Ratings/Color = 1(white) 2(lime) 3(yellow) 4/5(red)

Analysis

This question looks easy (well, isn’t it?), but it really is not easy!.

The main idea is: an array of int(128) is used to keep track of the last occurance position of each character. So we iterate thru the characters while constently checking the last occurrence of the letter. Meanwhile, keep updating the longest distance.

There is 1 place where it’s extremely easy to make mistake, that is the condition of update left points:

if (previousPos != -1&& previousPos >= left) {
    left = previousPos + 1;
}

If you have an idea of using array int(128) to store last occurrence, and you got the above if condition correct, then you nailed it!

Again, this is a tough question. There’s a seemingly more intuitive solution using the sliding window method.

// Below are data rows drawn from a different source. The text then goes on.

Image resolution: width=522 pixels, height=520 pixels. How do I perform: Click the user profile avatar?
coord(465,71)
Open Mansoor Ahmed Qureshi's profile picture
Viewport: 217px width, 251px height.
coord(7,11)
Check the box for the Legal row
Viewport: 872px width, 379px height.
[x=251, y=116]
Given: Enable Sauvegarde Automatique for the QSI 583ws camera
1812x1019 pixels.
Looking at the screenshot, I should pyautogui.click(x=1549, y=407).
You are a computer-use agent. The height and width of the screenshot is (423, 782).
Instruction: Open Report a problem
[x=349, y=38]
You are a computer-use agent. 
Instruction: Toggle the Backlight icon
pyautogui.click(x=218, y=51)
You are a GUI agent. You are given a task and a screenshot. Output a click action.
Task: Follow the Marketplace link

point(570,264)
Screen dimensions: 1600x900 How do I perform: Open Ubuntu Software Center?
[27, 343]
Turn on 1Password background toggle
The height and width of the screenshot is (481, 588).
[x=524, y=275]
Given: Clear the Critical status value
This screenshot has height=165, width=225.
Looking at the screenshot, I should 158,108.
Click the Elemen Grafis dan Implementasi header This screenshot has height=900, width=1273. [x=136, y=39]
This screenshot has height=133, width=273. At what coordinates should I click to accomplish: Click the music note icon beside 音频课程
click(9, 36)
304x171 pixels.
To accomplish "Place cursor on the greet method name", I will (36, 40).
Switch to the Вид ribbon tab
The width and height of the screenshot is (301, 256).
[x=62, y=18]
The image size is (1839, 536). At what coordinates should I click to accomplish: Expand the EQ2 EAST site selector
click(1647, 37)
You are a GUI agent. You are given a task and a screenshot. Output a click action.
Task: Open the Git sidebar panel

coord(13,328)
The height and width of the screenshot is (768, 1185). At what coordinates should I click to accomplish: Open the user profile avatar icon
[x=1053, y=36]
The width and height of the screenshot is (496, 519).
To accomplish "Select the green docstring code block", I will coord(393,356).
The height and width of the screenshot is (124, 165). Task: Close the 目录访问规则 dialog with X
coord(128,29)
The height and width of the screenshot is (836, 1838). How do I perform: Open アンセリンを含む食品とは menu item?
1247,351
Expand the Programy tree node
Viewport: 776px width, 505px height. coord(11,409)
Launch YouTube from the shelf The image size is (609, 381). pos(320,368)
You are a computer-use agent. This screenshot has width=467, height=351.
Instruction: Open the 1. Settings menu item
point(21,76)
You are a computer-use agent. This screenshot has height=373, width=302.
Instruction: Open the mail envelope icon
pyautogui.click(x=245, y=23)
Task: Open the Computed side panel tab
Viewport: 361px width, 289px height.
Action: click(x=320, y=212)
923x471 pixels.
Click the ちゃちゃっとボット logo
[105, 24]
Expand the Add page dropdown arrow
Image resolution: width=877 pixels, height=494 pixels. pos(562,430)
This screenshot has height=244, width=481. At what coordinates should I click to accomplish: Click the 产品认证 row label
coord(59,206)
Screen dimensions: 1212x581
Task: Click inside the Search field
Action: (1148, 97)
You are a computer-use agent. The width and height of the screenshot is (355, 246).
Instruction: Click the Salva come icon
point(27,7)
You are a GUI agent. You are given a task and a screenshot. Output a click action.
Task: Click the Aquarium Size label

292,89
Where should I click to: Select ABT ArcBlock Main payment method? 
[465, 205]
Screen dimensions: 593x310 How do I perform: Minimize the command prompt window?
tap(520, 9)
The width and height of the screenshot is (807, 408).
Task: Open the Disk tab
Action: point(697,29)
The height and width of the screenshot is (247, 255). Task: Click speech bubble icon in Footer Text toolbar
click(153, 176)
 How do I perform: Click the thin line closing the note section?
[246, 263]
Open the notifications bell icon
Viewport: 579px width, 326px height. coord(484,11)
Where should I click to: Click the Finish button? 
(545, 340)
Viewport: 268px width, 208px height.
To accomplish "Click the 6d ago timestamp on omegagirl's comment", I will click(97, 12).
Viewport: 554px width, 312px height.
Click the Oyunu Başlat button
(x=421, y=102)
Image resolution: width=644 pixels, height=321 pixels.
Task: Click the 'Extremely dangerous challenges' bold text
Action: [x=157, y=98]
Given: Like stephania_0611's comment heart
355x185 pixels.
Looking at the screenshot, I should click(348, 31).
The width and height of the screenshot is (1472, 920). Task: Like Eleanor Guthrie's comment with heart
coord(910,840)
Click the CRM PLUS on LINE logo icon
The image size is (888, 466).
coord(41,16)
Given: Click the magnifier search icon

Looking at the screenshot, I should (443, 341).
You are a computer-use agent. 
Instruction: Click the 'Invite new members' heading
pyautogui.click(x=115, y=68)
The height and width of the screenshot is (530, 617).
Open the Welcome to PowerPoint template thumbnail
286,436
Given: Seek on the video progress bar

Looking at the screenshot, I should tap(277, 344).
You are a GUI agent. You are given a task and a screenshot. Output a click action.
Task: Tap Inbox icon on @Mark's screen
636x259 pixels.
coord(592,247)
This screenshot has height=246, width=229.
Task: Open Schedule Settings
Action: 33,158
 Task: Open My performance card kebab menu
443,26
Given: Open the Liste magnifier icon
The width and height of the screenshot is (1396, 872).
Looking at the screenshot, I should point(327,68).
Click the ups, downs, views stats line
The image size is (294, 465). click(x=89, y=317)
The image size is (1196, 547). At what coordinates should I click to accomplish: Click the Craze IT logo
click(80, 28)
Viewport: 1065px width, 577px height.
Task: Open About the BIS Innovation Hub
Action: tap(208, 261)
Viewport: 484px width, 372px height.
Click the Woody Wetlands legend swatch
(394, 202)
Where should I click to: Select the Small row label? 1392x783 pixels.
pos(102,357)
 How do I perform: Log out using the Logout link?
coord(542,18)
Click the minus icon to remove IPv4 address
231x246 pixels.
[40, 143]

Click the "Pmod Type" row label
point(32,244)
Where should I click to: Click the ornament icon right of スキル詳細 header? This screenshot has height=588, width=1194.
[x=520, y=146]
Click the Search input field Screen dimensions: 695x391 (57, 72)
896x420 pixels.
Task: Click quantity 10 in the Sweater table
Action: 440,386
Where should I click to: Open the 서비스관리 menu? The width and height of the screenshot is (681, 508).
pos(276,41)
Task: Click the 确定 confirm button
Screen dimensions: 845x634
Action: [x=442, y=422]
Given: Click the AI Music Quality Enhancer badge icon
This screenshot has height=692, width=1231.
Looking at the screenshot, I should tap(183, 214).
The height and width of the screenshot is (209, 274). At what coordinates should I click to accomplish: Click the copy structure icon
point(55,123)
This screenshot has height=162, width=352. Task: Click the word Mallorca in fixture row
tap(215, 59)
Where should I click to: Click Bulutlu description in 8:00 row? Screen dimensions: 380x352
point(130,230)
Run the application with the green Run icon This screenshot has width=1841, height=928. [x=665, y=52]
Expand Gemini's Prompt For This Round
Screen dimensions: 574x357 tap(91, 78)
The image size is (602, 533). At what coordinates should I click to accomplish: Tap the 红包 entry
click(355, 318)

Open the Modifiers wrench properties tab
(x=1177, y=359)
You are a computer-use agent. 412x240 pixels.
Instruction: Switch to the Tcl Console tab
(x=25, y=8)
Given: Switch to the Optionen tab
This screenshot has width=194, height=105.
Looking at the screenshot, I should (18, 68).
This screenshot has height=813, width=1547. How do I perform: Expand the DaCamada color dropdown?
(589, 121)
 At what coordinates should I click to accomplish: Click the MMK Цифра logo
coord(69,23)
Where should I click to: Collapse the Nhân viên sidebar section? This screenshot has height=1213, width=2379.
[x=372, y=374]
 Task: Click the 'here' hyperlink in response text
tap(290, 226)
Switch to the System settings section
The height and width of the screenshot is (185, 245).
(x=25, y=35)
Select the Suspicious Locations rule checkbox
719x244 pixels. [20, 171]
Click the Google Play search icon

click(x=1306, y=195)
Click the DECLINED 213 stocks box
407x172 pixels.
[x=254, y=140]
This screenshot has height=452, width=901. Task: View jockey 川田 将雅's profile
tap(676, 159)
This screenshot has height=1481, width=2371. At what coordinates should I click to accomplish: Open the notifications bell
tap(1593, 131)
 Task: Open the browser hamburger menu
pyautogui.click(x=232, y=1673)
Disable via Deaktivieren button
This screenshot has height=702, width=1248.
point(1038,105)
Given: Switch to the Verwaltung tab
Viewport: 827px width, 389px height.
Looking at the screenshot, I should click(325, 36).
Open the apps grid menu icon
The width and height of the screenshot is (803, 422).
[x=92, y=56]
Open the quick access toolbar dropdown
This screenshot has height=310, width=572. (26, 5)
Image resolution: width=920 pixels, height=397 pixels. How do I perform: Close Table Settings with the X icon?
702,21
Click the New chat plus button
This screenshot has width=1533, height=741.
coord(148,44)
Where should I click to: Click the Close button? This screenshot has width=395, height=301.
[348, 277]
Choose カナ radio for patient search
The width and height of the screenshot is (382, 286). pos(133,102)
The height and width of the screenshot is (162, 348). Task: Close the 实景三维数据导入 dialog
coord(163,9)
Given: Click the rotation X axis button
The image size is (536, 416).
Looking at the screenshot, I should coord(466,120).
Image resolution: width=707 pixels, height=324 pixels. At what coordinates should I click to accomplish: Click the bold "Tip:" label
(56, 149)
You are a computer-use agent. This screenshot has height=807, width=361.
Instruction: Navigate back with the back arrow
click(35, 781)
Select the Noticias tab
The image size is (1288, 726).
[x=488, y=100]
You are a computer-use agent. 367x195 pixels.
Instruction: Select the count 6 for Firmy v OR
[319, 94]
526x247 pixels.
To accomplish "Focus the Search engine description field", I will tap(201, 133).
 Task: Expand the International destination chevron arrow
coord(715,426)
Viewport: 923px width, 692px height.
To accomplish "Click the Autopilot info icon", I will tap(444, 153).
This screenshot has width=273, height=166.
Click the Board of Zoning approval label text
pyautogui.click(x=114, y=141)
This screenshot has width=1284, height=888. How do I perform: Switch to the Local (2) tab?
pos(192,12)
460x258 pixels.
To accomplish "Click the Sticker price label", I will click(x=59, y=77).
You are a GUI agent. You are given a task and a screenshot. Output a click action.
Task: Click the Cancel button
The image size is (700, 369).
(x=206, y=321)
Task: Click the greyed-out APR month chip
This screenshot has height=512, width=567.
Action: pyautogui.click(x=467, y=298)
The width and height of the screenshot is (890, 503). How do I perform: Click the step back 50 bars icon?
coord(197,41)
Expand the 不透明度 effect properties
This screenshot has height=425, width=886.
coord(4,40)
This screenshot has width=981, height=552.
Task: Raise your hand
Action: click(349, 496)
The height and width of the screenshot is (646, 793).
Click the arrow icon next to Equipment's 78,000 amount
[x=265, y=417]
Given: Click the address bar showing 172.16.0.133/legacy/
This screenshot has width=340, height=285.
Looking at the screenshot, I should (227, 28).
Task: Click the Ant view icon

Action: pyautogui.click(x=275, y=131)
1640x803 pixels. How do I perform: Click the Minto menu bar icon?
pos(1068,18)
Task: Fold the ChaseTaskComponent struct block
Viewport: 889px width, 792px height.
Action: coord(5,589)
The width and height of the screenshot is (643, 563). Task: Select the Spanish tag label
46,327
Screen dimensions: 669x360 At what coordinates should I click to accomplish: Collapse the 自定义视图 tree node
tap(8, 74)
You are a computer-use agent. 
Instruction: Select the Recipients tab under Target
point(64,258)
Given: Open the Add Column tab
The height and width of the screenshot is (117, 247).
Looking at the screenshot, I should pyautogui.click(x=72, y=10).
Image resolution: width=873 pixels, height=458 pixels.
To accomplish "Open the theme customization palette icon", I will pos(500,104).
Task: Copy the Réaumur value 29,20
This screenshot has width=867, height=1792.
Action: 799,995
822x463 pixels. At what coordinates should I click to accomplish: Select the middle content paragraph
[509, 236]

It’s very similar to [LeetCode 76] Minimum Window Substring.

Solution

Note what happens when a repeating char is found (2 different conditions).

My code

The proper way:

public class Solution {
    public int lengthOfLongestSubstring(String s) {
        if (s == null || s.length() == 0) {
            return 0;
        }

        int[] flag = new int[128];
        for (int i = 0; i < flag.length; i++) {
            flag[i] = -1;
        }
        // left and right pointer defines the valid range
        int left = 0;
        int right = 0;
        int longest = 0;
        int len = s.length();

        while (right < len) {
            char letter = s.charAt(right);
            int previousPos = flag[letter];
            if (previousPos != -1&& previousPos >= left) {
                // if right pointer points to an old letter, and is within current range
                // then we need to update our left pointer:
                // to bypass the previous occurrence of that letter
                left = previousPos + 1;
            }
            flag[letter] = right;
            // advance right pointer to the next letter, and calculate longest distance
            right++;
            longest = Math.max(longest, right - left);
        }
        return longest;
    }
}

The sliding window way:

public class Solution {
    public int lengthOfLongestSubstring(String s) {
        if (s == null || s.length() == 0) {
            return 0;
        }
        int len = s.length();
        int left = 0;
        int right = 1;
        HashSet<Character> set = new HashSet<Character>();
        set.add(s.charAt(0));
        int longest = 1;
        while (right < len) {
            // right pointer proceeds until boundary or duplicate char found
            while (right < len && !set.contains(s.charAt(right))) {
                set.add(s.charAt(right));
                right++;
                longest = Math.max(longest, right - left);
            }
            if (right == len) {
                return longest;
            } else {
                // right pointer has reached a duplicate char.
                // now move left pointer until that dup char is found
                while (s.charAt(left) != s.charAt(right)) {
                    set.remove(s.charAt(left));
                    left++;
                }
                // left pointer advance by one to bypass the dup char
                left++;
                // right pointer advance by one to include the dup char
                right++;
            }
        }
        return Math.max(longest, right - left);
    }
}